Document passage: Begin

When we met, she was 18 and I was 21. She was a virgin. We had sex all the time. Then I went away to college and we sort of lost touch. We got back together a few years later. We lived together for 4-5 years and has sex quite a bit in the beginning but then she started losing a lot of interest.

We have always been healthy, I had a successful business, we owned a home, we smiled and laughed a lot, but after awhile she simply was not interested in sex anymore. I would ask her all the time and she kept shooting me down. It was embarrassing for me. I was beginning to feel like a pervert. I finally told her that if she was going to keep saying "no" to me then I was going to stop asking her. I think saying that was the best thing she ever heard. I think she was relieved.

As strange as it may seem, I still asked her to marry me. We had been together for so long, and I thought it would add a new energy and milestone to our lives.

We might be the only couple in the world who did not have sex on our Honeymoon. We were in a beautiful B&B. It did not matter. At least 2 years went by. I think we were in a hotel once and we had sex. I barely remember.

A year or so later we were in another hotel room and I told her that I really wish I did not have to wear condoms all the time. They hurt me and I was always red and my skin felt terribly dry and raw after. I asked if she would go on birth control pills and she said no.

We have never had sex in any of the apartments or homes we lived in. Only hotels.

4 times in 10 years!

Document passage: End
Record extracts: Begin

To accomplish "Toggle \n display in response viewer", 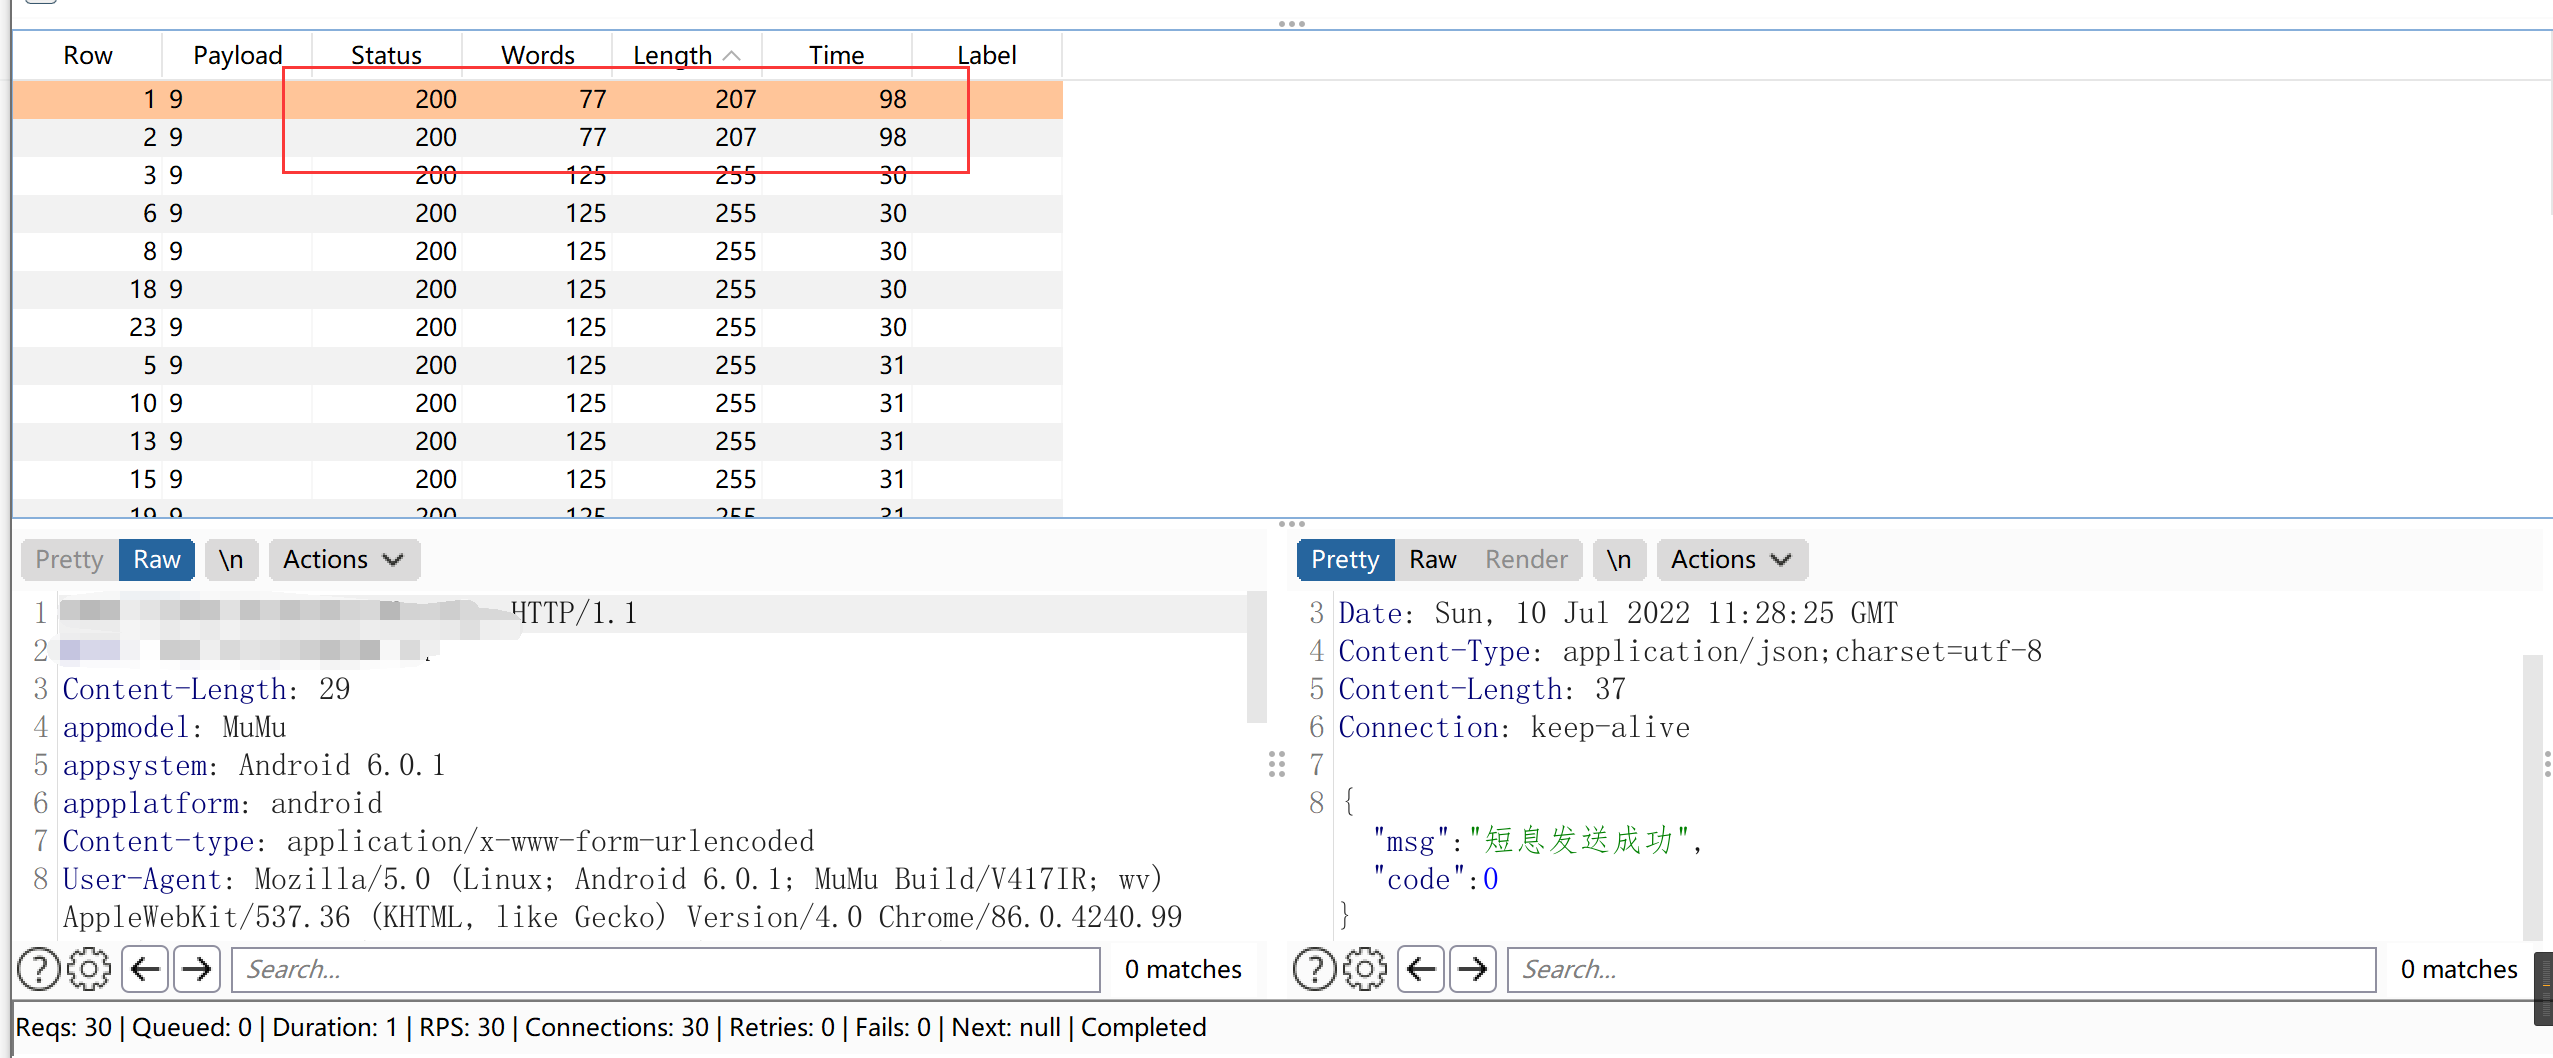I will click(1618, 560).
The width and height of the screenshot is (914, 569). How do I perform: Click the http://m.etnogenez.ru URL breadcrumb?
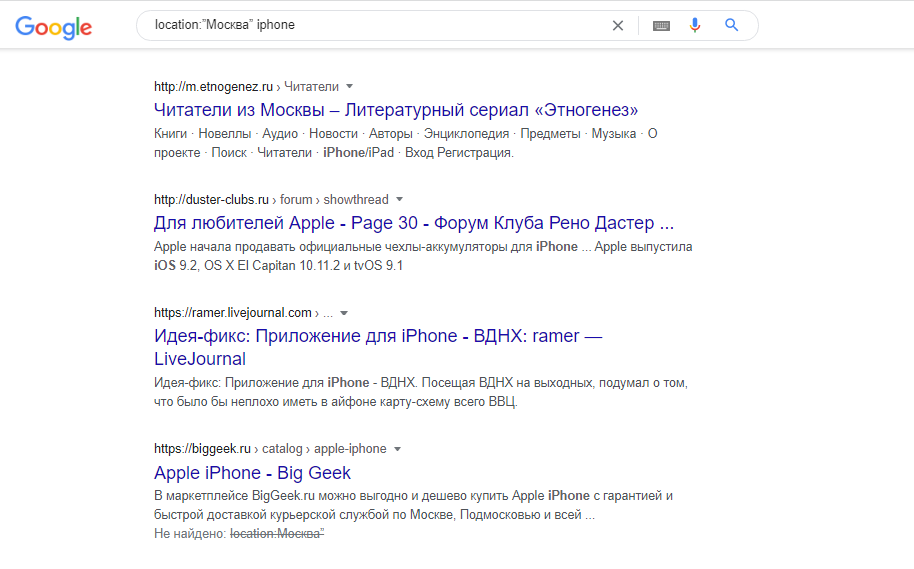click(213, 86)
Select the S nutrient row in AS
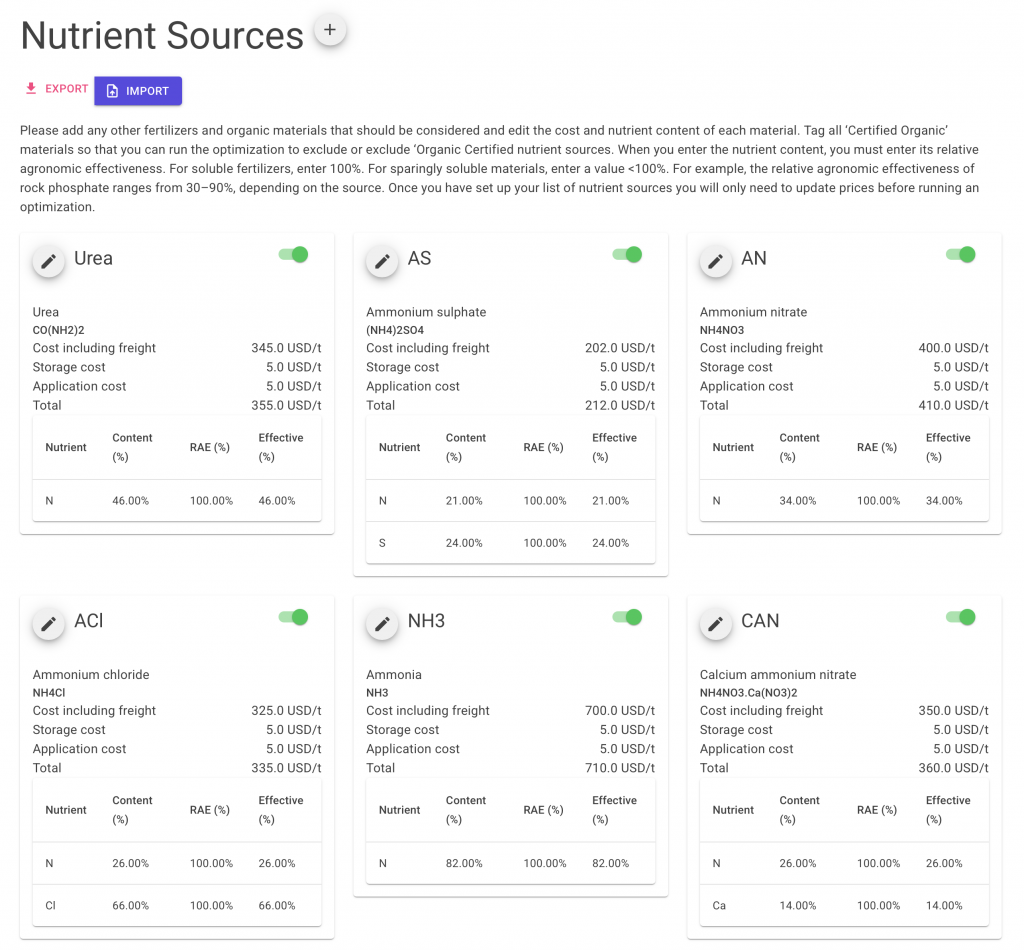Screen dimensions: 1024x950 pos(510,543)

Record extracts: End

Directions
Continue the first-person account of the marriage that lost its sexual intimacy, starting after its final line.

Output for this exercise
Did she ever have an affair? No. Not her. Believe me. She has no friends. She is quiet as a mouse. She has no energy. She rarely speaks. She is probably one of the most boring people I ever met in my life. I am sorry to say that because she has many good qualities. She is kind and considerate and honest. But she is always falling asleep. She can fall asleep 30 seconds after sitting down on the couch. I've ever seen anything like it. And it is not because she has such an exhausting job. She doesn't. I just think her mind is so empty that she can just go blank.

This sounds really insulting, huh?

Is she dumb? No. But she is not like me. In fact, if we were not married, and if we were not together for so long, I don't think I'd want to be friends with her. Simply because we have absolutely nothing to talk about.

She suffers from depression like her mom. Oh, man, her mom. Are you ready for this? I have NEVER seen her mother smile. Ever. Not once. She is the most negative creature on earth. and my wife has become the same way. Would you believe I actually ask my wife to smile? I do. I say, "smile!" And she doesn't. I ask her t laugh and she doesn't. Who on earth asks their wife to smile and laugh?

We have no children. I always wanted children. She hates them. I asked her last year if she wants to have one and she said no. I have been in a very bad mood lately. I am in my 30's. I have accomplished a great deal and I have no one to leave anything to. When I die, it'll be like I never existed. The state will come and throw all of my things away when she or I are gone.

She is nearly 40 now. The store will be closing. Even if she agrees to have a child or children, will it even happen anymore?

If you met me you'd never believe this. No one seems happier. No one smiles more. No one seems more excited, energetic, and thrilled to be alive. But I am in a friendless, sexless, joyless marriage.

One more thing I want to make clear. She does not speak. I am not kidding. She can go the entire day and not say a word. Meanwhile, I can talk and talk and talk.

If I leave her she will be alone forever. I don't want her to be alone. But I am all alone. I will be for the rest of my life.

I will never get those years back. How could I let it go on or this long? Is it possible to change someone's entire personality?

I don't know what to do.

Any advice, my wise and experienced friends?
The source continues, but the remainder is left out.